Switzerland
For a band with song titles like "Vibrator" and "Danger! High Voltage," it might be easy to overlook the undercurrent of dark humor in many Electric Six songs. It was best articulated in "The Future Is in the Future," the song closing the band's second album, "Senor Smoke." However, "Switzerland," the third Electric Six studio outing, is a parallel-universe exploration of the band's favorite themes. Subjects that served as the focal point of the Six's prior releases ? love and lust, parties, the devil, drugs, warfare ? are treated here with distrust and disdain, rather than casual celebration.
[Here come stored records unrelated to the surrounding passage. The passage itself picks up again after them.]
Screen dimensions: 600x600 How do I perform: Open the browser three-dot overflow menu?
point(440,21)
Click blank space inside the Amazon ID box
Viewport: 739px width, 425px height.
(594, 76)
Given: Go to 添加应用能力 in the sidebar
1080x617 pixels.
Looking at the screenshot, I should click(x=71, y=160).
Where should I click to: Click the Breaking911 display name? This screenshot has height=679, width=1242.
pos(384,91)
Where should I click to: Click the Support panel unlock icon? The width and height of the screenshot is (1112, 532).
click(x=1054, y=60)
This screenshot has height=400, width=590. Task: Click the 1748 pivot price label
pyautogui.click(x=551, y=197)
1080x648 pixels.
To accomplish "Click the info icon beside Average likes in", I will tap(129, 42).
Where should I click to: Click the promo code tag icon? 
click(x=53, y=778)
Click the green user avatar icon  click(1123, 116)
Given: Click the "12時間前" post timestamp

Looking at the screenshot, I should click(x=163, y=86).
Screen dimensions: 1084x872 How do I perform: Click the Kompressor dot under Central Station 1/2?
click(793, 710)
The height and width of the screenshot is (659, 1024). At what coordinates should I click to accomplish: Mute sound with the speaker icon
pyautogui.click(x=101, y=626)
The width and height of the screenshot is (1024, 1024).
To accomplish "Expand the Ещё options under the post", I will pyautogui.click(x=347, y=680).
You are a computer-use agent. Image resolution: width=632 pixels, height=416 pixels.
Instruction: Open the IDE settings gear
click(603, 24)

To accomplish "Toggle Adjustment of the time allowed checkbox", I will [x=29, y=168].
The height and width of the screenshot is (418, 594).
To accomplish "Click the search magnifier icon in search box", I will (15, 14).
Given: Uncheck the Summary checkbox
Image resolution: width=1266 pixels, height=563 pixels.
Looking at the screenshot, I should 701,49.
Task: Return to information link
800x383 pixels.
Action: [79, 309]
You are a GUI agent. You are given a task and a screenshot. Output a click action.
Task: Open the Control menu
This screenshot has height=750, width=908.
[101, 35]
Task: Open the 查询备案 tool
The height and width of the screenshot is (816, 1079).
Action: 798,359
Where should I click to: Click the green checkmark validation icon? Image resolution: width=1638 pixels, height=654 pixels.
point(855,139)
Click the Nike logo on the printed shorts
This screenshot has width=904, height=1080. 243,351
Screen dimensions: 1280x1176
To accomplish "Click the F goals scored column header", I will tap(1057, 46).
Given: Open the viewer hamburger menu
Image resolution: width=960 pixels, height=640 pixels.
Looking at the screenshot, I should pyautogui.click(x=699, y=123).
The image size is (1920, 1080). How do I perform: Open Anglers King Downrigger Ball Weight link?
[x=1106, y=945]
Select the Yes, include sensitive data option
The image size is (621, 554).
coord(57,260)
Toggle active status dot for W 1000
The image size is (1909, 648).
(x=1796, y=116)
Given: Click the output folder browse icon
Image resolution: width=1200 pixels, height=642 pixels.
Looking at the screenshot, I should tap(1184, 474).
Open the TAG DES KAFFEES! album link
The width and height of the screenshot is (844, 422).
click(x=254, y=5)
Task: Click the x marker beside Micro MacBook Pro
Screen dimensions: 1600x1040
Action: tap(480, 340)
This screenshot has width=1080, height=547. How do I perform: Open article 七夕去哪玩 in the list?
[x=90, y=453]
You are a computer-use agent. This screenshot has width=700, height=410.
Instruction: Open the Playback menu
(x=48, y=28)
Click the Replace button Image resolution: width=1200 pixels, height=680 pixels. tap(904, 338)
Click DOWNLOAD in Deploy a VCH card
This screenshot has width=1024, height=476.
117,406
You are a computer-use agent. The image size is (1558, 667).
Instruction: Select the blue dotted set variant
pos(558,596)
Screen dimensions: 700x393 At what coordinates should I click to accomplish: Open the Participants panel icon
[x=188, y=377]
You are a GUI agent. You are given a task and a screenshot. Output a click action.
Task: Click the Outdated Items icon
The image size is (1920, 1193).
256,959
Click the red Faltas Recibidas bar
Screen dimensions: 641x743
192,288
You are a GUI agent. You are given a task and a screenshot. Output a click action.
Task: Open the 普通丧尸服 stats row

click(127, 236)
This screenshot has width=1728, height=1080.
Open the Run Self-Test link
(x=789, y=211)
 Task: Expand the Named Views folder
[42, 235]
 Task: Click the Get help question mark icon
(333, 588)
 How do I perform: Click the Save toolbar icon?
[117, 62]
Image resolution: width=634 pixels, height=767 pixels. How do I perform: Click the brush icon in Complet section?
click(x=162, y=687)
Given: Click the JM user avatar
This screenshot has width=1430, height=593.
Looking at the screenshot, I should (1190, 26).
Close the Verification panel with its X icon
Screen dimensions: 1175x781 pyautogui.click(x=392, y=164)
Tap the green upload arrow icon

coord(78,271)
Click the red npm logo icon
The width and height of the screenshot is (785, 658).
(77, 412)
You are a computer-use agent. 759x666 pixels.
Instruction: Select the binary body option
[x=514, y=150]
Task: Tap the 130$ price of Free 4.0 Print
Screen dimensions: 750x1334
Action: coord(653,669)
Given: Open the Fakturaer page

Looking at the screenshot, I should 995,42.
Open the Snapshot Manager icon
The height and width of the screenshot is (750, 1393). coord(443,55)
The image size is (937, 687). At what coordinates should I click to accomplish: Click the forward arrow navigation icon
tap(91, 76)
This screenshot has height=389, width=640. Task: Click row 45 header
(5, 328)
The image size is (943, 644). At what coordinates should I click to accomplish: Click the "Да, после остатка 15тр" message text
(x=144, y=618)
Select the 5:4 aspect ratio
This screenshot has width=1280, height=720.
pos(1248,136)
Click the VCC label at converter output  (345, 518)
Opening track "The Band in Hell" sets the tone nicely, with singer Dick Valentine apologizing to a lover for forcing her into a relationship with the front man of the damned. Further tracks expose the seedy underbelly of recreational excess. "I Buy the Drugs;" "Infected Girls;" "Pulling the Plug on the Party" and "There's Something Very Wrong with Us, So Let's Go Out Tonight" all find the band lamenting the emptiness of revelry rather than embracing it. Even music itself receives a dig from Valentine and the band, with "I Wish This Song Was Louder" revealing the limitations of music to bring joy and the frustration in Valentine's own songwriting.
"Switzerland" marks Electric Six as a group of songwriters and musicians who are experts at wedding catchy, party-prepped hooks to dark and sinister lyrics. "Mr. Woman" is an excellent example of how apparently simple things have unexpected, unusual twists beneath the surface; it is a perfect analogy for Six's clever writing and performance. However, simply because the album marks a darker outlook does not mean the band has lost hope or humor. As the song, "Night Vision," suggests, one need only adopt a different outlook to cut through the darkness.